Office of Emergency Management (OEM) Commissioner Joseph Esposito said after search-and-rescue operations went well, the team transitioned into wellness checks and helped deliver supplies, food, water and medical items to isolated areas.
“They were decimated, their emergency operation centers were destroyed,” Esposito said. “People couldn’t get to work, so we really helped them a lot.
“We continue to assist, working everyday closely with the mayor and governor to facilitate additional requests for resources,” he added. “They’re hard at work, and they’ll be there as long as they have to.”
Mark-Viverito, a native of Puerto Rico, has already visited the island to see the damage firsthand. She reminded New Yorkers that 95 percent of the population still doesn’t have electricity, and that the medical infrastructure is “severely debilitated.”
“As more time passes, some people may have the sense that things are getting better, but they are still not getting better,” she said. “With the way it’s operating right now, it’s not enough.”
She cast blame largely on President Donald Trump and his administration’s insufficient response, which she called “an incredible disservice” to Puerto Rico. She asked why the island didn’t merit the attention that other relief efforts received.
“We need the support and the resources from the U.S. government, and they’re still woefully lacking,” Mark-Viverito said. “We need to continue to put the pressure on Trump, who obviously has a very limited attention span and does not want to focus on the severity of the catastrophe in Puerto Rico.”
“It’s a reality,” she added, announcing that she’s going back down to the island to follow up on her initial trip. “People’s lives can be at stake.”
The mayor also criticized Trump for his words and actions. De Blasio said Trump suggested “there was something wrong with the Puerto Rican people” after the president tweeted that they “want everything to be done for them when it should be a community effort.”
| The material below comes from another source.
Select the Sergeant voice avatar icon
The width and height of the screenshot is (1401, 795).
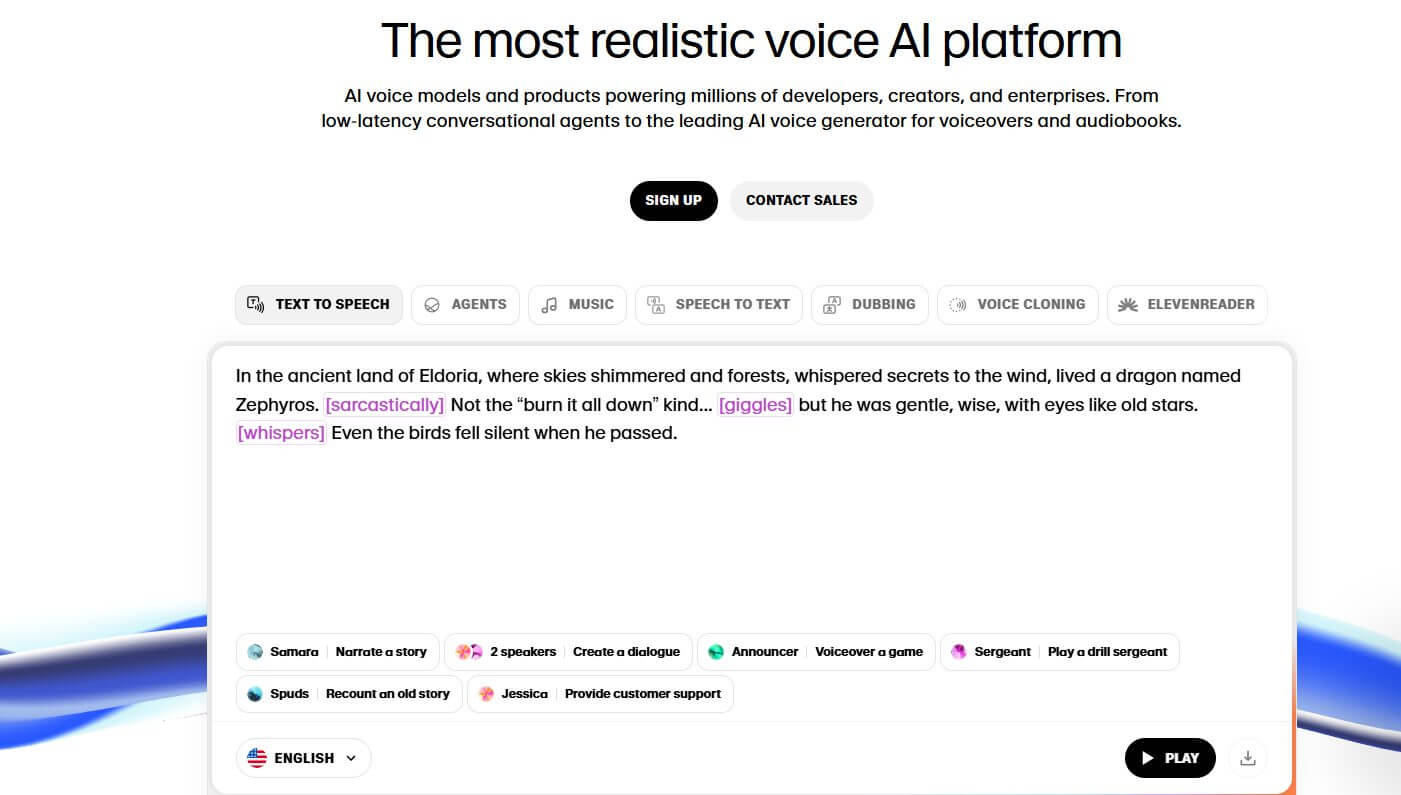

“The Puerto Rican people are a hard-working people, a resilient people. They have been through a lot, and they keep coming back,” de Blasio said. “There’s nothing wrong with the Puerto Rican people. The only thing that’s wrong is the United States response to this crisis, which has been insufficient.
“We’ve got to keep pushing the federal government to do more,” the mayor added. “In the meantime, we will keep doing more, doing everything we can to help Puerto Rico.”